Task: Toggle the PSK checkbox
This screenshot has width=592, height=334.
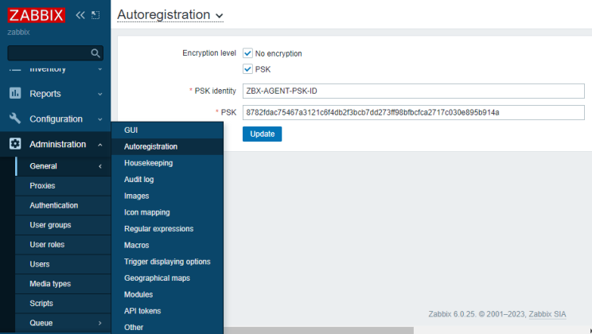Action: (247, 69)

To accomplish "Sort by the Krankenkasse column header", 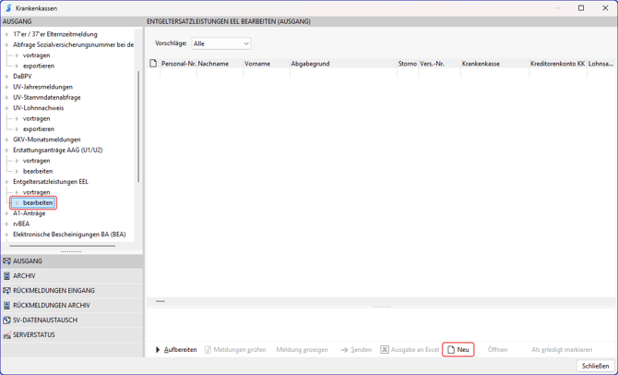I will (481, 64).
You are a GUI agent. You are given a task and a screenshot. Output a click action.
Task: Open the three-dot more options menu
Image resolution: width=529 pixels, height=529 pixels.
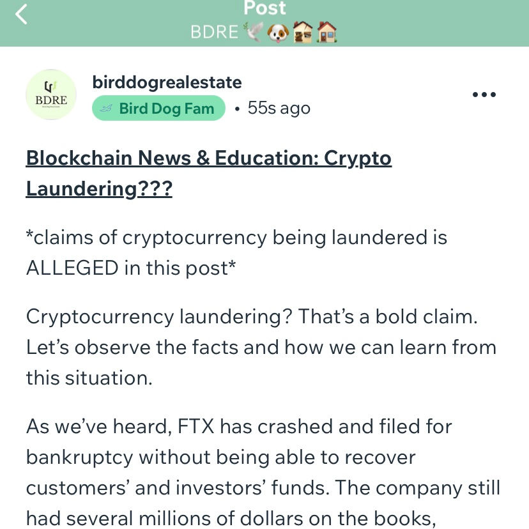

================================

● ASSIGNED TASK: The expected answer consists solely of the lines from the one with "You are a GUI" through the last line of the listing above, restated exactly, minus any pictures.

● EXERCISE ANSWER:
You are a GUI agent. You are given a task and a screenshot. Output a click action.
Task: Open the three-dot more options menu
Image resolution: width=529 pixels, height=529 pixels.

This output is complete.